DATA TO USE
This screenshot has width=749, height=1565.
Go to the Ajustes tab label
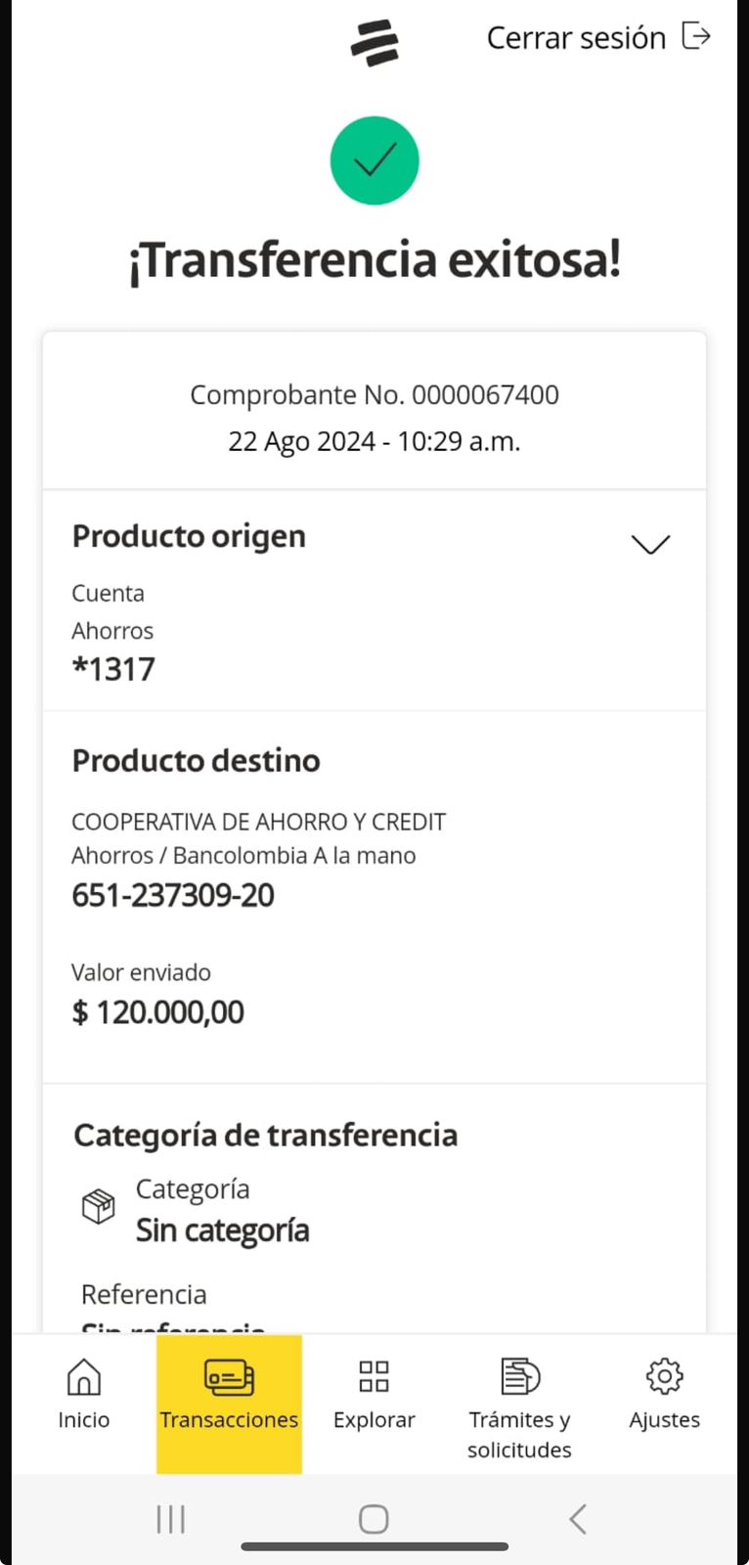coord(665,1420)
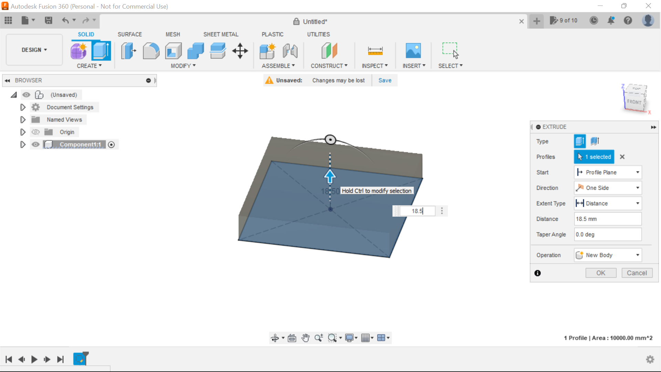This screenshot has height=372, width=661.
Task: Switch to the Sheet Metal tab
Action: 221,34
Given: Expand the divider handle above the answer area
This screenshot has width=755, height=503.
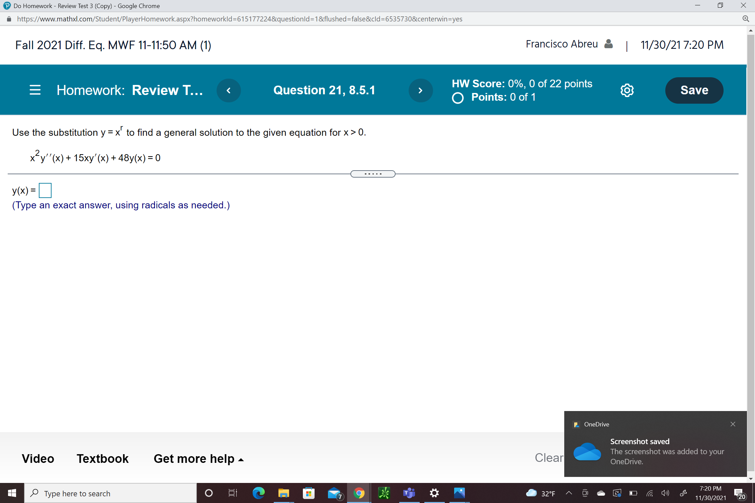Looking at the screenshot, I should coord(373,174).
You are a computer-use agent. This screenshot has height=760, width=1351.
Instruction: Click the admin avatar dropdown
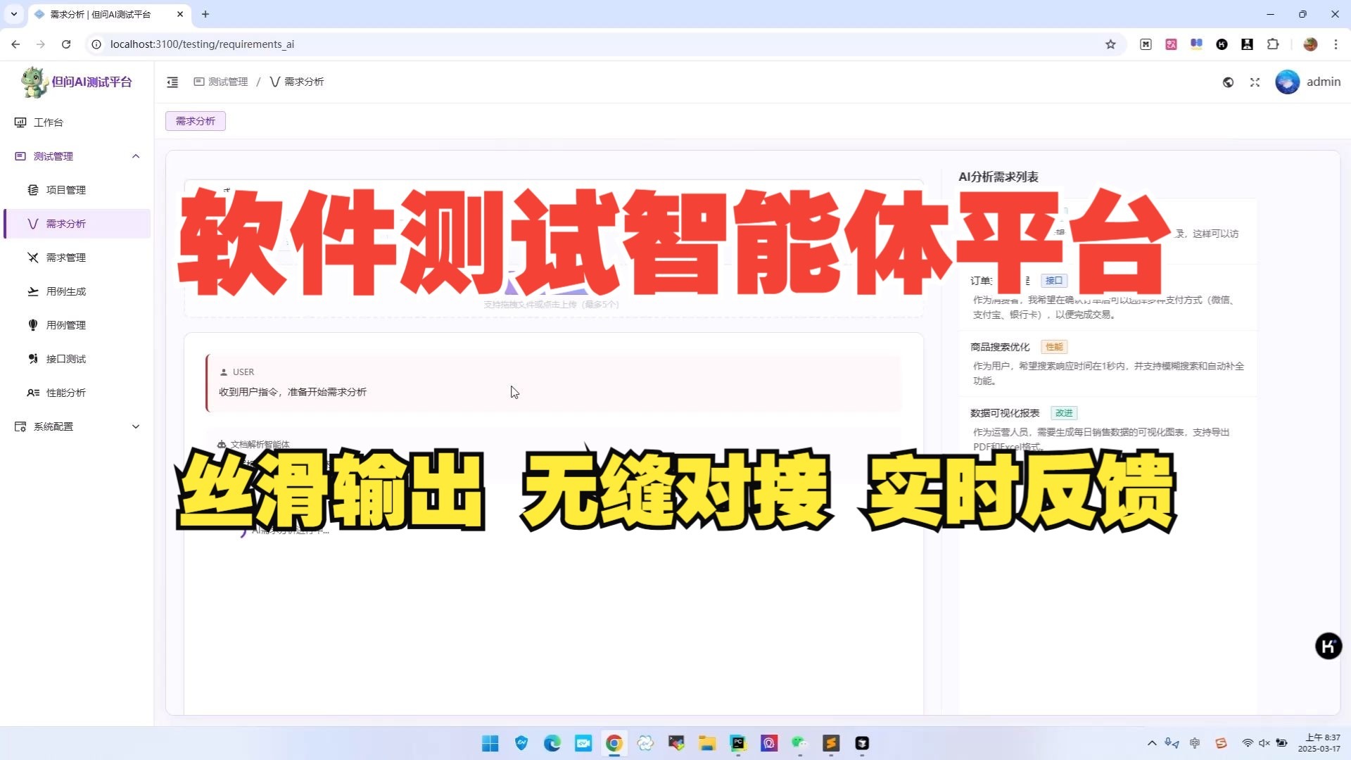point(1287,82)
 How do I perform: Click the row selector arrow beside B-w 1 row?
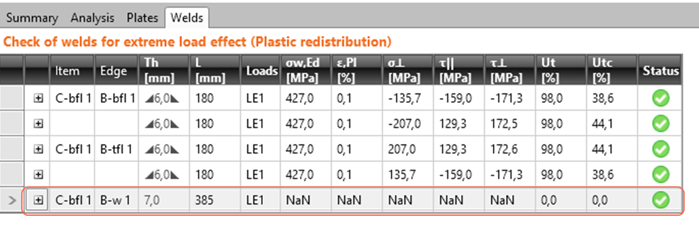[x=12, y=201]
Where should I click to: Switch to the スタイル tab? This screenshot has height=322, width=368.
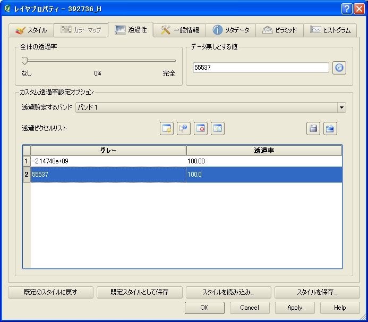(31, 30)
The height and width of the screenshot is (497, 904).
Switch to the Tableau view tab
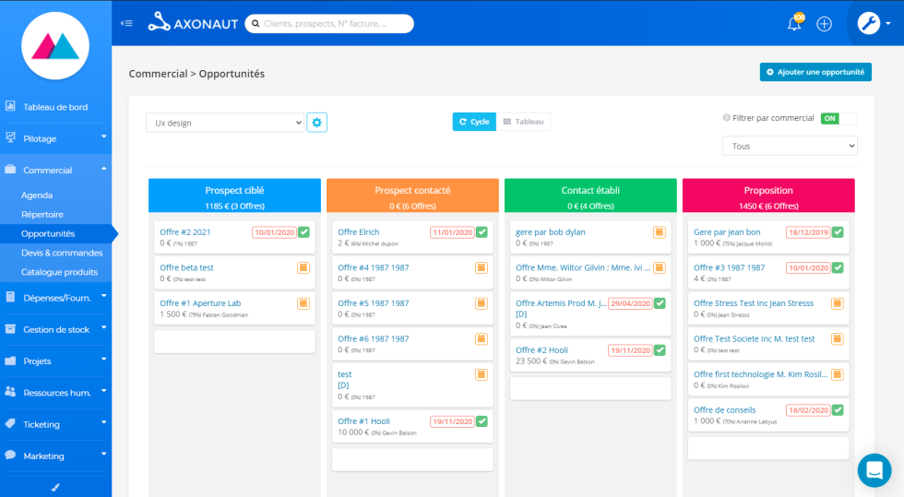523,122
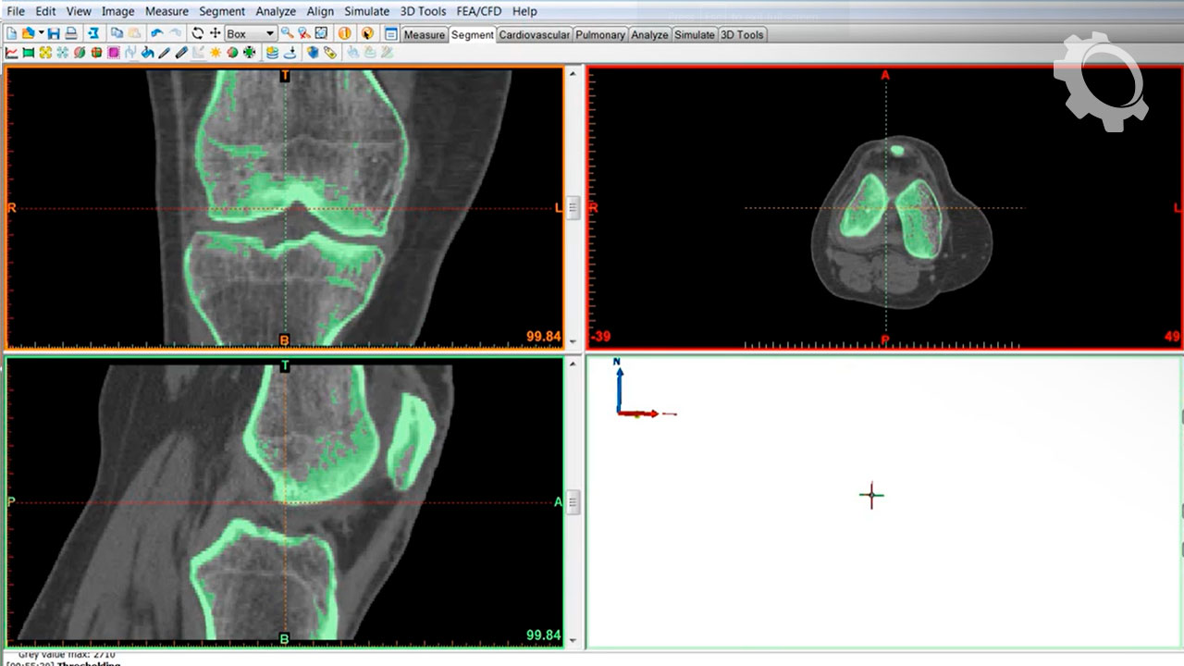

WHAT THE TASK REQUIRES
Reproduce every line of the records above verbatim, omitting the pictures.

RESPONSE TO THE EXERCISE
This screenshot has width=749, height=1565.
Go to the Ajustes tab label
coord(665,1420)
This screenshot has height=372, width=661.
Task: Switch to the Sheet Metal tab
Action: 221,34
Given: Expand the divider handle above the answer area
This screenshot has width=755, height=503.
Looking at the screenshot, I should coord(373,174).
You are a computer-use agent. This screenshot has height=760, width=1351.
Instruction: Click the admin avatar dropdown
point(1287,82)
 How do I perform: Click the row selector arrow beside B-w 1 row?
[x=12, y=201]
Where should I click to: Switch to the スタイル tab? This screenshot has height=322, width=368.
(31, 30)
The height and width of the screenshot is (497, 904).
Switch to the Tableau view tab
523,122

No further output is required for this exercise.